**REQUESTS**
1. From the discussion of circular motion, reproduce word for word the passage that begins with "For uniform circular" and ends after "for the reply!".
2. Carry on the discussion of circular motion from its final line, adding text that follows on naturally.

**PAGE TEXT**

For uniform circular motion we have:
$$\vec r = R\cos(\omega t) \hat x + R \sin(\omega t) \hat y$$ and everything can be calculated from that:
$$\vec v = \frac{d\vec x}{dt} = -R\omega \sin(\omega t) \hat x + R \omega \cos(\omega t) \hat y$$$$|\vec v| = R\omega$$$$\Delta s = R \Delta \theta = R\omega \Delta t$$And, we can see that:
$$|\vec v| = \frac{ds}{dt} = \lim_{\Delta t \to 0} \frac{\Delta s}{\Delta t}$$Note that this should hold for non-uniform motion in physical systems, although a mathematically pathological counterexample could be constructed (I think there was a thread about this recently).
I see! It's as if the linear velocity is a string we can wrap around any curve representing the path of the object. Hopefully I am seeing things clearly.

Thanks for the reply!

Part of a data file
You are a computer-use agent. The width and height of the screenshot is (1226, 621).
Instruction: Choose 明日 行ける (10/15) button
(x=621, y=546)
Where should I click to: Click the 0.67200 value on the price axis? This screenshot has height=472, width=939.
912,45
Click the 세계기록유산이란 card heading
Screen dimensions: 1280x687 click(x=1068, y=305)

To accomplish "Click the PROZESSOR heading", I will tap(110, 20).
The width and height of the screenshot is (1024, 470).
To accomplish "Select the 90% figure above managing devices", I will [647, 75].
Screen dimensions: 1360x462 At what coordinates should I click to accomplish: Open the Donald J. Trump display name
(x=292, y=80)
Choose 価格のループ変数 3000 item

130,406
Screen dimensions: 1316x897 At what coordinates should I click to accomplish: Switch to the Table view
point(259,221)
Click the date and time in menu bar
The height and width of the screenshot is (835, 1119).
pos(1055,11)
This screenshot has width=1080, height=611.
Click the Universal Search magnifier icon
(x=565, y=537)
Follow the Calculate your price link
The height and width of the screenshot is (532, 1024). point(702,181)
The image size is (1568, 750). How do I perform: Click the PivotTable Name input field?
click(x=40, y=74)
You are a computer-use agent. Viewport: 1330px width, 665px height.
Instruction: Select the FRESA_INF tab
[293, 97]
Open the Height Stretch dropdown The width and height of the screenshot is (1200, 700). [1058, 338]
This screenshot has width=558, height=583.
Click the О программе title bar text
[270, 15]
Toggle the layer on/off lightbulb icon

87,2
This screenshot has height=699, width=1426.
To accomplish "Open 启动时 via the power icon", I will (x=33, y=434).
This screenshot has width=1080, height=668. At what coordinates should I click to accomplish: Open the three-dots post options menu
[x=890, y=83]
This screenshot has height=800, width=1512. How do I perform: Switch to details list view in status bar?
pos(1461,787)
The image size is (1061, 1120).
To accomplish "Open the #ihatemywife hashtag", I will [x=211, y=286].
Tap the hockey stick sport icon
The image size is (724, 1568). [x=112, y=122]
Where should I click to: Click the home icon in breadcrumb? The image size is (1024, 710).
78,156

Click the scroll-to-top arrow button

**RESPONSES BY TASK**
1.
For uniform circular motion we have:
$$\vec r = R\cos(\omega t) \hat x + R \sin(\omega t) \hat y$$ and everything can be calculated from that:
$$\vec v = \frac{d\vec x}{dt} = -R\omega \sin(\omega t) \hat x + R \omega \cos(\omega t) \hat y$$$$|\vec v| = R\omega$$$$\Delta s = R \Delta \theta = R\omega \Delta t$$And, we can see that:
$$|\vec v| = \frac{ds}{dt} = \lim_{\Delta t \to 0} \frac{\Delta s}{\Delta t}$$Note that this should hold for non-uniform motion in physical systems, although a mathematically pathological counterexample could be constructed (I think there was a thread about this recently).
I see! It's as if the linear velocity is a string we can wrap around any curve representing the path of the object. Hopefully I am seeing things clearly.

Thanks for the reply!

2.
  • #8
This is related to the definition of vectors related to a given trajectory ##\vec{x}(t)## in usual 3D Euclidean space. It defines specific (usually non-inertial) reference frame for an observer moving along this given curve.

You start with the normalized tangent vector,
$$\vec{T}=\frac{\dot{\vec{x}}}{|\dot{\vec{x}}|}.$$
For the following it is more convenient to introduce the arc-length parameter,
$$s=\int_{t_0}^t \mathrm{d} t' |\dot{\vec{x}}(t')|,$$
which is the arclength of the piece of curve given by ##t' \in [t_0,t]##.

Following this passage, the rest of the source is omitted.